L'étude a révélé que le nombre total de morsures de serpent signalées aux chercheurs était beaucoup plus élevé que le nombre de cas enregistrés par les centres de santé. L'incidence des morsures de serpent a également été quantifiée en fonction de l'espèce, du lieu de l'attaque, du type de traitement, de la saison et du sexe des victimes.

Les données recueillies auprès de 1037 foyers dans neuf communautés de Cabo Delgado, dans le nord du pays, ont montré que seules16% des personnes mordues par un serpent sont traitées dans les centres de santé, 59% préférant la médecine traditionnelle.

Johan Marais, herpétologue à l'African Snakebite Institute de Pretoria et co-auteur de l'étude, affirme que l'extrapolation des taux de mortalité au Mozambique suggère que la mortalité due aux morsures de serpent en Afrique subsaharienne pourrait atteindre 50 000 par an.

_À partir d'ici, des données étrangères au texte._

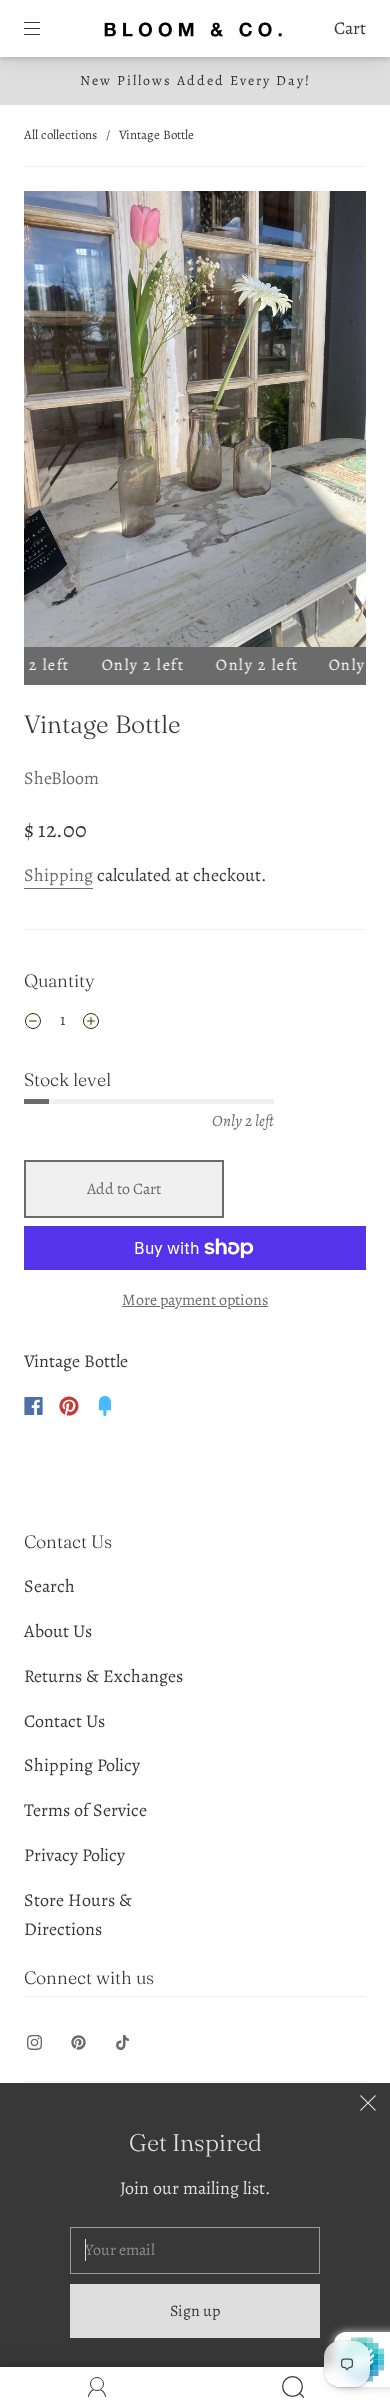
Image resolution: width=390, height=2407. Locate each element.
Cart (350, 28)
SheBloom (61, 778)
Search (49, 1586)
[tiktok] (122, 2043)
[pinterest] (78, 2043)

Harith Farooq, chercheur à la faculté des sciences naturelles de l'université de Lurio au Mozambique et co-auteur de l'étude, estime qu'il est nécessaire de comprendre pourquoi de nombreuses personnes vivant en milieu rural préfèrent recourir à la médecine traditionnelle plutôt que de se rendre à l'hôpital. Il estime que davantage d'enquêtes sur le terrain sont nécessaires pour mesurer l'incidence réelle des morsures de serpent afin de guider les interventions politiques.

Manque d'antivenins

Diverses recherches ont montré un manque d'accès à des antivenins efficaces. Cela est particulièrement vrai dans les pays où les conflits et les crises humanitaires augmentent l'exposition aux serpents et perturbent les capacités de surveillance et de traitement des systèmes de santé.

Une étude menée en Éthiopie a révélé que l'accès aux antivenins est limité et très coûteux, même dans les hôpitaux publics, où les prestataires de soins de santé peuvent être contraints de recourir à des alternatives qui peuvent ne pas être aussi sûres ou efficaces.

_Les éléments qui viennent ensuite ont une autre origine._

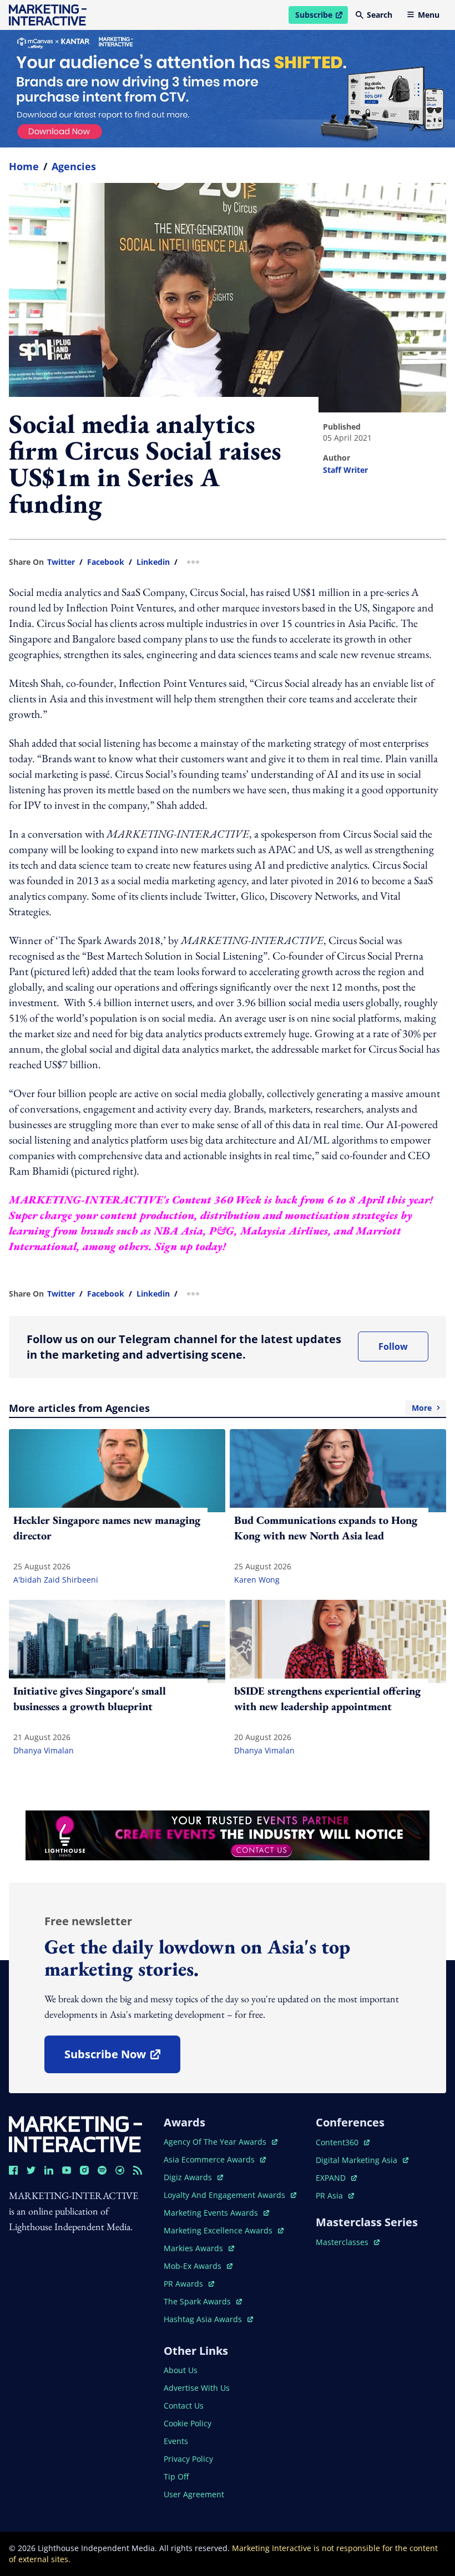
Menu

"La fréquence des morsures de serpent est largement sous-déclarée, en absence d’options de traitement disponibles", ont déclaré les chercheurs, ajoutant qu'il existe un besoin urgent d'essais randomisés pour évaluer l'efficacité et la sécurité des antivenins prometteurs pour l'Afrique subsaharienne.

Selon M. Marais, la méthode de fabrication des antivenins - l'hyperimmunisation des chevaux avec du venin de serpent et l'extraction du sérum de leur sang - augmente le coût. L'antivenin le plus populaire et le plus efficace, a déclaré M. Marais à Nature Africa, est l'antivenin polyvalent sud-africain fabriqué à partir du venin de dix serpents : le mamba noir, le mamba vert, le mamba de Jameson, la vipère bouffie, la vipère du Gabon occidental, le cobra des forêts, le cobra à museau, le cobra du Cap et le cobra cracheur du Mozambique.

Cet antivenin a une durée de conservation au froid de 3 ans et coûte environ 125 USD par flacon de 10 ml. La plupart des victimes ont besoin de 6 à 15 flacons, selon l'espèce et la gravité de la morsure. Le coût du traitement d'une seule morsure de serpent dans un hôpital privé peut donc facilement dépasser 10 000 USD. Il a toutefois ajouté que de nombreuses morsures de serpent, notamment celles de la vipère du Gabon occidental et du cobra cracheur à cou noir, ne peuvent être traitées par cet antivenin.

South African Vaccine Producers, le seul producteur d'antivenin du pays, a connu de graves pénuries au cours des six derniers mois.

L'envenimation par morsure de serpent a été réinscrite sur la liste des maladies tropicales négligées (MTN) en 2017, en réponse aux appels des chercheurs et des ONG. Alors qu'il ne reste plus que sept ans pour atteindre l'objectif de l'OMS de réduire de moitié la mortalité par morsure de serpent, il est nécessaire d'améliorer la collecte de données pour cibler les interventions, et mieux estimer le fardeau.